Text –
------------

A Thumbs Up Book Review
The Cholesterol Myths
By Uffe Ravnskov, MD, PhD
Review by Stephen Byrnes, ND, RNCP
Original edition no longer in print but second addition link below:
Would you buy a book that was literally set on fire by its critics on a television show about it in Finland? I would and so should you. The long-awaited English version of debunker extraordinaire Dr. Uffe Ravnskov’s notorious book is now available from NewTrends Publishing.
Ravnskov, a medical doctor with a PhD in chemistry, has had over 40 papers and letters published in peer-reviewed journals criticizing what Dr. George Mann, formerly of Vanderbuilt University, once called “the greatest scam in the history of medicine,” namely the Lipid Hypothesis—the belief that dietary saturated fats and cholesterol clog arteries and cause atherosclerosis and heart disease.
Equipped with a razor-sharp mind and an impressive command of the literature, Ravnskov methodically slaughters the most famous sacred cow of modern medicine and the most profitable cash cow for assorted pharmaceutical companies. Sparing no one, Ravnskov again and again presents the tenets of the Lipid Hypothesis and the studies which supposedly prove them, and shows how the studies are flawed or based on manipulated statistics that actually prove nothing.
Ravnskov opens with an analysis of the study that kicked off the Lipid Hypothesis in the 1950s: Ancel Keys’ Six Countries Study (and later, the more famous Seven Countries Study). As most health professionals know, Keys’ study showed that countries with the highest animal fat intake have the highest rates of heart disease. Keys’ conclusion was that there was a cause-and-effect relationship because the country with the lowest animal fat intake (at that time, Japan) had the lowest rates of heart disease. Sounds convincing, right? Not so, says Dr. Ravnskov who then explains how Keys handpicked the countries he included in his studies, namely, the ones that supported his hypothesis, and conveniently ignored all of the other countries that didn’t.
Ravnskov approaches true brilliance in his review of the studies that supposedly showed benefit from the current wonder-drugs, the statins. Hailed as miracle substances that “significantly reduce cholesterol and incidence of heart attacks,” Ravnskov shows that these substances are probable carcinogens (women on the drugs had a much higher incidence of breast cancer) and that the overall statistical reduction of heart disease in the drug trials is negligible. Ravnskov warns: “Because the latent period between exposure to carcinogen and the incidence of clinical cancer in humans may be 20 years or more, the absence of any controlled trials of this duration means that we do not know whether statin treatment will lead to . . . cancer in coming decades. Thus, millions of people are being treated with medications the ultimate effects of which are not yet known.”
Ravnskov has done the world a major service in presenting his findings. All health professionals need to listen to this scholar and listen very carefully, for the advice offered by the medical establishment for the last 50 years to beat heart disease has failed miserably. It is time to turn away from cholesterol-lowering drugs that have frightening side effects. It is time to turn away from tasteless lowfat diets that harm children and deprive people of fat-soluble vitamins. And it is time to turn away from the junk science that characterizes the Lipid Hypothesis and its supporters. It is time, instead, to listen to reason and view all of the evidence against a failed hypothesis and discover the true and varied risks and causes of heart disease. It is time to listen to Uffe Ravnskov.
This article appeared in Wise Traditions in Food, Farming and the Healing Arts, the quarterly magazine of the Weston A. Price Foundation, Spring 2001.

------------

Provided material –
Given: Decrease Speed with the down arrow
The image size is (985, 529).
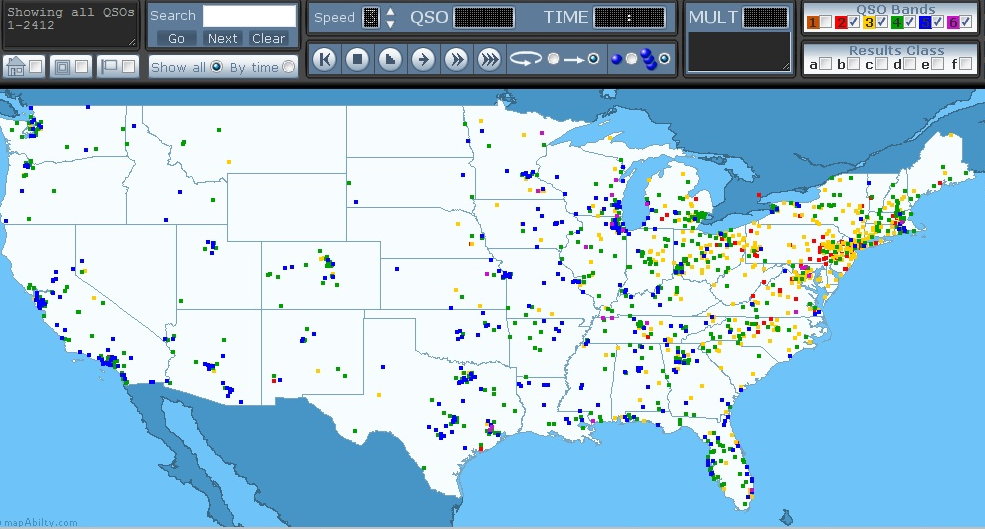Looking at the screenshot, I should 390,24.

------------

In the book review, list every thing that the closing paragraph says it is time to turn away from.

- Cholesterol-lowering drugs that have frightening side effects
- Tasteless lowfat diets that harm children and deprive people of fat-soluble vitamins
- The junk science that characterizes the Lipid Hypothesis and its supporters